- **PROBLEM TO SOLVE**: Every record below, from first to last: print it exactly as shown.

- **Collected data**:

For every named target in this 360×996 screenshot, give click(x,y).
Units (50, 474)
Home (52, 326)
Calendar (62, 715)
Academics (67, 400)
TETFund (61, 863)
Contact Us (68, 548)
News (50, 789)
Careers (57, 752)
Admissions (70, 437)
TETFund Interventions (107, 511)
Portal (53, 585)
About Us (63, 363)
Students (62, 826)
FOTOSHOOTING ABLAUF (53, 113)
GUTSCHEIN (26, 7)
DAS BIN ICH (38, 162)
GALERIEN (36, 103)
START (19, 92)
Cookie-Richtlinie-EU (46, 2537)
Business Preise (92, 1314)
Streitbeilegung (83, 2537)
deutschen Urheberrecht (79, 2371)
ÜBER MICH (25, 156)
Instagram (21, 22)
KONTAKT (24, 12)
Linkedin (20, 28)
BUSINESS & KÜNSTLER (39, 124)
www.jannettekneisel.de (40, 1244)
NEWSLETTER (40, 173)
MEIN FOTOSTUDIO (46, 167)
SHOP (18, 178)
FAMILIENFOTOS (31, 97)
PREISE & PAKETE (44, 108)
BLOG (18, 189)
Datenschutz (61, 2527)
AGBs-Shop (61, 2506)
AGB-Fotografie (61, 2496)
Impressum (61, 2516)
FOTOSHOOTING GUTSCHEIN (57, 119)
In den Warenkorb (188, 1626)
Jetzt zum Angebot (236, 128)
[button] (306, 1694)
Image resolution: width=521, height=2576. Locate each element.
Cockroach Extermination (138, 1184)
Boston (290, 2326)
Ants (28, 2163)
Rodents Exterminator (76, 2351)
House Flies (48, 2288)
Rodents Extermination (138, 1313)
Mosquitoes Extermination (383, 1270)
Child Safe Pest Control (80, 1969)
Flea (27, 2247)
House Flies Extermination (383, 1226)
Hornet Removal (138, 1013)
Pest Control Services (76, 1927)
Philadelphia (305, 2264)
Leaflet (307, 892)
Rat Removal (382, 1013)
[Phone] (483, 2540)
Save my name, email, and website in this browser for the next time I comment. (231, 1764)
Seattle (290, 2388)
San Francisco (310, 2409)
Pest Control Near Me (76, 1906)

- **RESULT BELOW**:
For every named target in this 360×996 screenshot, give click(x,y).
Units (50, 474)
Home (52, 326)
Calendar (62, 715)
Academics (67, 400)
TETFund (61, 863)
Contact Us (68, 548)
News (50, 789)
Careers (57, 752)
Admissions (70, 437)
TETFund Interventions (107, 511)
Portal (53, 585)
About Us (63, 363)
Students (62, 826)
FOTOSHOOTING ABLAUF (53, 113)
GUTSCHEIN (26, 7)
DAS BIN ICH (38, 162)
GALERIEN (36, 103)
START (19, 92)
Cookie-Richtlinie-EU (46, 2537)
Business Preise (92, 1314)
Streitbeilegung (83, 2537)
deutschen Urheberrecht (79, 2371)
ÜBER MICH (25, 156)
Instagram (21, 22)
KONTAKT (24, 12)
Linkedin (20, 28)
BUSINESS & KÜNSTLER (39, 124)
www.jannettekneisel.de (40, 1244)
NEWSLETTER (40, 173)
MEIN FOTOSTUDIO (46, 167)
SHOP (18, 178)
FAMILIENFOTOS (31, 97)
PREISE & PAKETE (44, 108)
BLOG (18, 189)
Datenschutz (61, 2527)
AGBs-Shop (61, 2506)
AGB-Fotografie (61, 2496)
Impressum (61, 2516)
FOTOSHOOTING GUTSCHEIN (57, 119)
In den Warenkorb (188, 1626)
Jetzt zum Angebot (236, 128)
[button] (306, 1694)
Image resolution: width=521, height=2576. Locate each element.
Cockroach Extermination (138, 1184)
Boston (290, 2326)
Ants (28, 2163)
Rodents Exterminator (76, 2351)
House Flies (48, 2288)
Rodents Extermination (138, 1313)
Mosquitoes Extermination (383, 1270)
Child Safe Pest Control (80, 1969)
Flea (27, 2247)
House Flies Extermination (383, 1226)
Hornet Removal (138, 1013)
Pest Control Services (76, 1927)
Philadelphia (305, 2264)
Leaflet (307, 892)
Rat Removal (382, 1013)
[Phone] (483, 2540)
Save my name, email, and website in this browser for the next time I comment. (231, 1764)
Seattle (290, 2388)
San Francisco (310, 2409)
Pest Control Near Me (76, 1906)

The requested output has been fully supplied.